Last week I asked readers which tools people should carry around in the Family Relationship Toolbox. Here’s a distillation of their comments, along with my annotations.

The Acceptance-of-Differences Tool: Employing this tool takes practice and skill. You know. Like using a power drill. Or a hot glue gun at Craft Night. I liked the observation from a reader who said, “Speak in terms that acknowledge and accept differences. Speaking and acting like every family member believes the same things and shares carbon-copy views inevitably alienates people and makes them feel unwelcome.”

• The Establish-and-Respect-Boundaries Tool: Oh, boundaries. Some people don’t have any. Others have way, way, way too many. (Vulnerability, P.S., can be a useful tool.) But yes. Setting boundaries — together if possible — helps. And taking the time to understand what other people’s physical and emotional boundaries are is important. As Robert Frost said in one of those famous poems he was always writing, “Good boundaries make good neighbors.” Or whatever.

• The Choose-Not-to-Take-Offense Tool: One reader said she “always assumes the best of intentions were meant unless proven otherwise.”

• The Keep-Your-Damn-Mouth-Shut Tool: This tool was also described as the Holding-Your-Tongue Tool, as well as the Mouth-Zipper Tool. Sometimes silence really is golden.

• The Keep-a-Confidence-So-Your-Family-Will-Feel-Safe-Telling-You-Stuff Tool: This one is related to the above tool in the same way that a Phillips screwdriver is related to a slot-head screwdriver, obviously.

• The-Pick-Your-Battles Tool: Or as a reader said, “Save your ammo for really important battles.” Sure, there are times when family members need to be called out by one another. But does it have to be about everything? Um. No. As my old debate coach used to say, “All emphasis is no emphasis.” If you’re always yelling, people stop listening.

• The Lower-Your-Expectations Tool: Yes! This! At some point I realized that letting go of perfectionism and lowering expectations is the key to happiness in this super messy world. (Not that I was into perfectionism much. “That’s good enough for me” is my favorite phrase.)
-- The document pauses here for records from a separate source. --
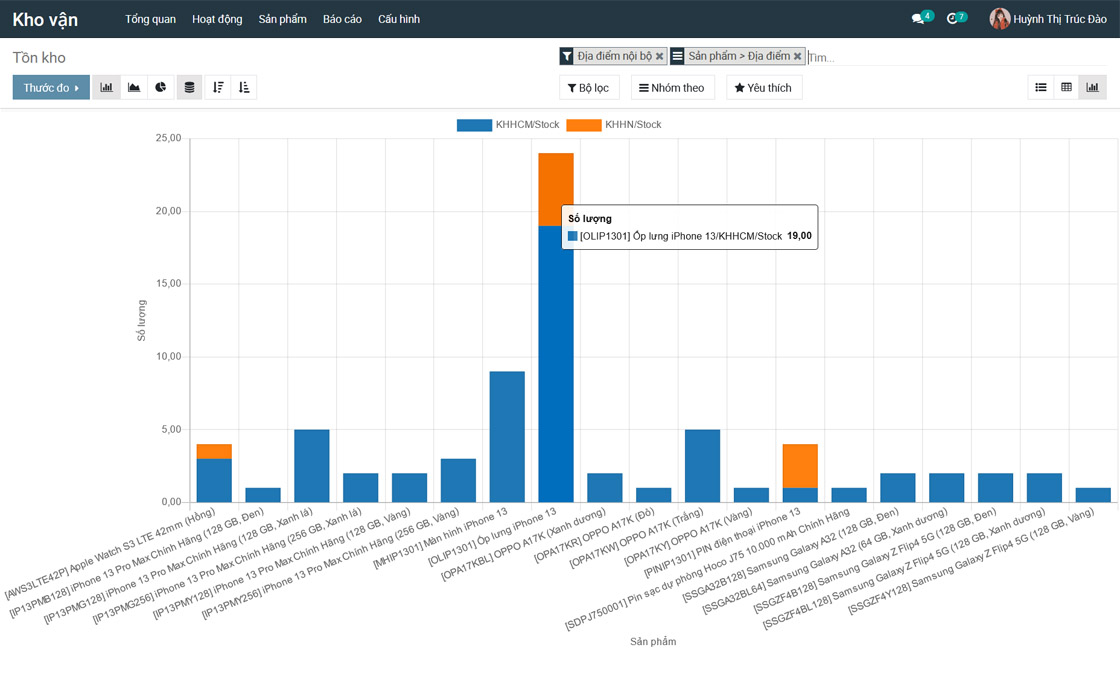1120x676 pixels.
Task: Switch to pie chart mode
Action: (x=161, y=88)
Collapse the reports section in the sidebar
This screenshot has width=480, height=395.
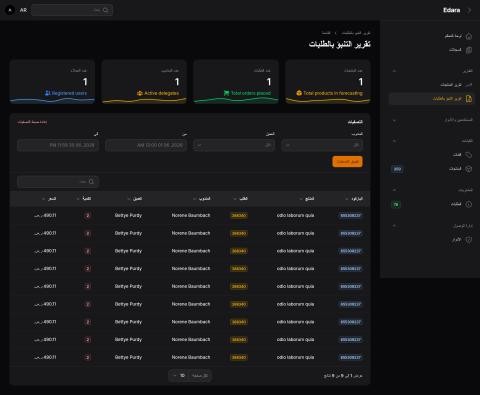pos(395,71)
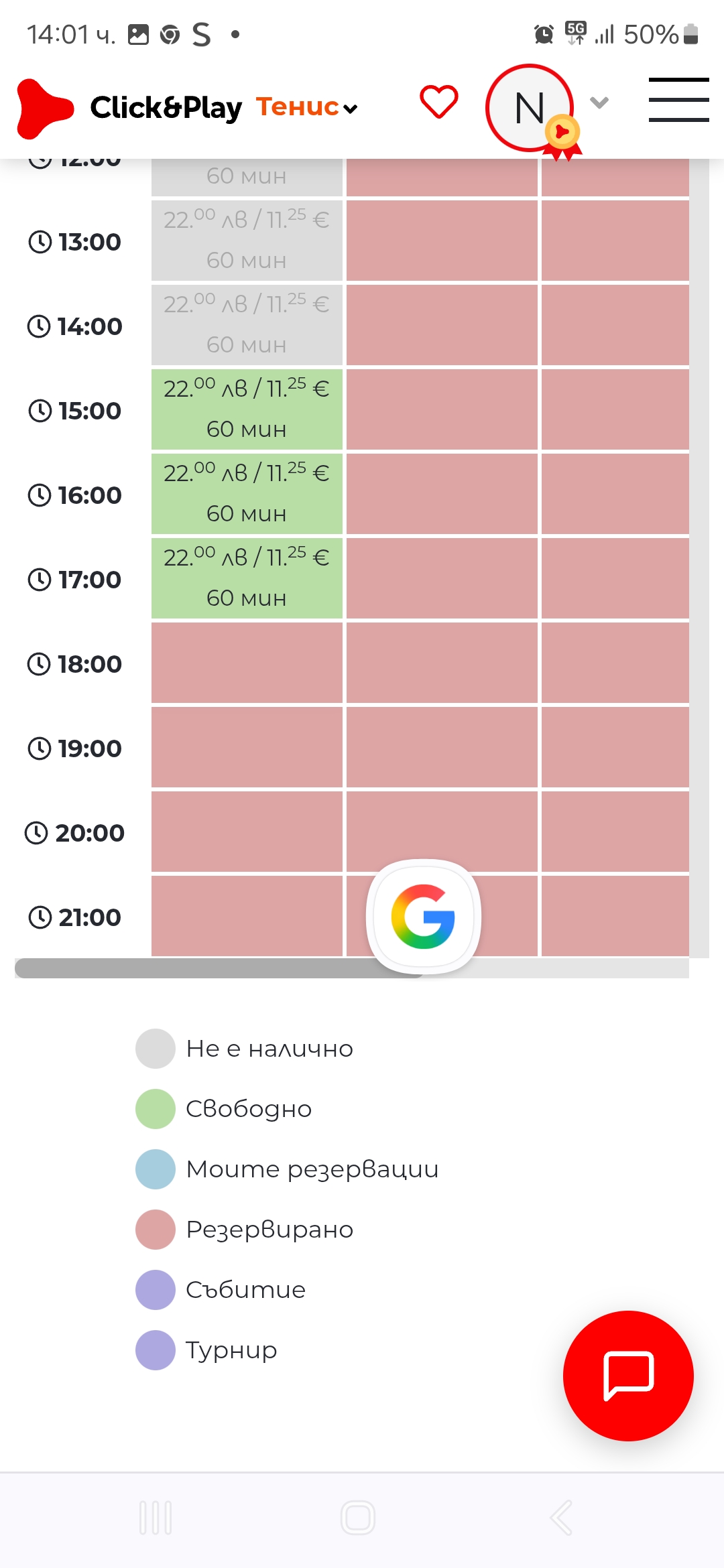
Task: Tap the unavailable gray 14:00 slot
Action: coord(247,325)
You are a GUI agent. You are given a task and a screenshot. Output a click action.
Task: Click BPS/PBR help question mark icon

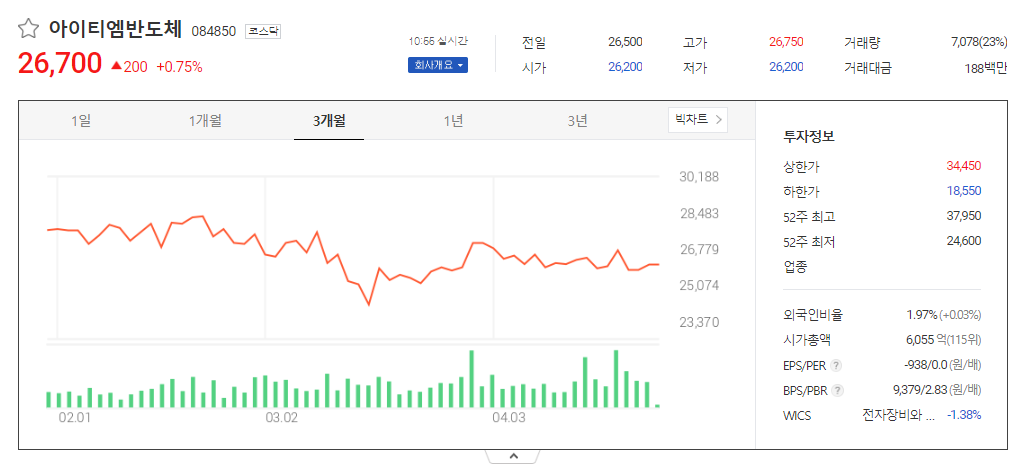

• The Remember-What-Attracted-You-to-Each-Other-in-the-First-Place Tool: Kids and parents don’t (usually) get to choose each other, so maybe this applies more to couples. In heated moments when you really don’t like each other, take a minute to remember when you did. And if you can’t, feel free to make something up.

• The Remember-to-Treat-Your-Family-Like-You-Treat-Your-Friends Tool: Oh, hey. It’s so easy to be nice to friends because you often see each other when you’re at your best. Like, you’ve all taken showers and groomed before meeting each other for lunch. And then you tell amusing stories you all haven’t heard a million times before. So, yeah. Friendships can be easy-peasy compared with family relationships. But think about treating family the same way you treat your best friends.

• The Laugh-a-Lot-Together Tool: This was one of the most popular responses. It’s very true that when you’re laughing with each other instead of at each other, a good time will be had by all. As I always say, have fun together and laissez le bon temps rouler! (Except that I don’t always say it in French.)

• The Forgiveness Tool: I’m embarrassed to say I once had a hard time getting a handle on this tool. When it came to holding a grudge, I WAS ON IT. Fortunately, I’ve screwed up enough (!!!) in this life to know how good it feels to be forgiven. And to forgive.

• The-Take-a-Deep-Breath Tool. Take a breath and count to 10. And, if that doesn’t work, then take a deep breath and count to 100, as one reader suggested. Which brings us to breathing in general. The meditation tools found on this website are genuinely helpful. (Thanks, Steve, for the recommendation!)

• The Willingness-to-Ask-Yourself-Why-This-Is-a-Problem Tool: One reader said that asking herself this question allows her to let family members go ahead and make their choices while she tends to her own garden.

• The Listening Tool: I think this is one of the most important tools in the toolbox, don’t you? This essential tool is also closely related to the Learn-How-to-See-Things-From-Another-Point-of-View Tool, as well as the Willingness-to-Be-Persuaded Tool. It’s always great when you feel as if someone has made a genuine effort to listen and understand what you’re saying — even if they disagree.

• The Gratitude Tool: Don’t forget to review on a regular basis why you’re grateful for the people in your family.

• The Kindness Tool: Really, this tool comes in handy for most any job, so if you have to choose just one tool to carry around in your back pocket, make it this one.